Gail and I got into one of our big discussions last week in which Gail was insisting that with two moms in a family (with children arriving via any means), you inevitably end up with some form of competition, whether it is spoken or not. Maybe it’s competition around who is most skilled at parenting, who the kid comes to for comfort, who is the “real” mom, or if you are both trying for pregnancy (either at the same time or sequentially) who is more fertile. I was insisting that no, it isn’t necessary to have competition, and that somehow we’ve avoided it for the most part, so if, as she claims it is unavoidable, what gives? Now, you might argue, this whole blog is about comparing the first time to the second time, about thinking our way through how switching uteri has impacted our family structure. But I stand firm that the bulk of this thinking and comparison is not competitive. Rather it reflects our ridiculously strong interest in the structures that underlie human interactions, and probably has something to do with being mathematicians. However, in the fertility arena, I think I’m wrong. Since that conversation, I’ve noticed that despite my insistence that we don’t compete with each other, I do often compare this pregnancy to Gail’s with Leigh, often with a competitive tone, and I think this has been going on for a while, without my noticing (and as you might note, I prefer to think I notice everything).

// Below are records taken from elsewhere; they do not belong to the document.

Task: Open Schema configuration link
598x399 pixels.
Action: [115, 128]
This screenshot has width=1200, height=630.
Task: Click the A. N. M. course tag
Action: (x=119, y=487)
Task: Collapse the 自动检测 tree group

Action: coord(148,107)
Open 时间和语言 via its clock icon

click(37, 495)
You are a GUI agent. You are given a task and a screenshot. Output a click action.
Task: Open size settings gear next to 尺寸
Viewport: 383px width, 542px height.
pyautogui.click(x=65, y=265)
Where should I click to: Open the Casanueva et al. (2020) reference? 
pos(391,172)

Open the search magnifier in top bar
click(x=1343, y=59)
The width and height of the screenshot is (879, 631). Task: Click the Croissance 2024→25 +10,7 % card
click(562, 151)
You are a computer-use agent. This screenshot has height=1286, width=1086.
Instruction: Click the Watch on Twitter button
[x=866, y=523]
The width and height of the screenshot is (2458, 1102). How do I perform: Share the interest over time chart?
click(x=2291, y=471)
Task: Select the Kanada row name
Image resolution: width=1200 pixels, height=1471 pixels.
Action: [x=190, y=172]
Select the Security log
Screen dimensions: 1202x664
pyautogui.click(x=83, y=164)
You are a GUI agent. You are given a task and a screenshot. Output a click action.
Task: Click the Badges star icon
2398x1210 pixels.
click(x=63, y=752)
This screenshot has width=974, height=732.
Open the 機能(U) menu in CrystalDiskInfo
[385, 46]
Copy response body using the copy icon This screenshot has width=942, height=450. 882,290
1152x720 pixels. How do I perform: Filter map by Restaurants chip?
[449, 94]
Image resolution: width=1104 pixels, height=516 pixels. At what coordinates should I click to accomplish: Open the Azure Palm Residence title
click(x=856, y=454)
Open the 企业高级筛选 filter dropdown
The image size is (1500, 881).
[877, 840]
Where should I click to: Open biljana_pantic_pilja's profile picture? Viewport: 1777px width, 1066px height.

As I was wrestling my cycles into some semblance of order, I often thought (and talked) about how Gail had these beautiful clockwork cycles, and mine were crap (though Gail’s weren’t perfect either, she had a pretty crappy luteal phase–though that clearly didn’t stop her). When I got my second BFN, I said to Gail (out loud) “Well, you won that one” (Leigh was conceived on the second try). When we started telling people about this pregnancy, they often asked how I was feeling, and then followed up asking how Gail felt first trimester with Leigh. My joking response was often “Well, I win the crappy first trimester prize.” Sometimes people will ask more general questions about Gail’s pregnancy and I’ll say something like “Well, she was a pretty sparkly pregnant lady. It’s a hard act to follow.” I’ve already started comparing births, when we have ages to go before this birth. I’m already feeling caught between hoping and preparing for a birth that goes more smoothly than Leigh’s, and worry that if it does, I will be invalidating what Gail experienced during Leigh’s birth.

What’s up with that? This pregnancy is what it is and will be what it will be. So no more fertility or pregnancy competition talk from me. I need to work on enjoying what is most likely my one shot at this, and quit measuring it against Gail’s experience. The first way to do that is to stop “joking” about winning first trimester prizes.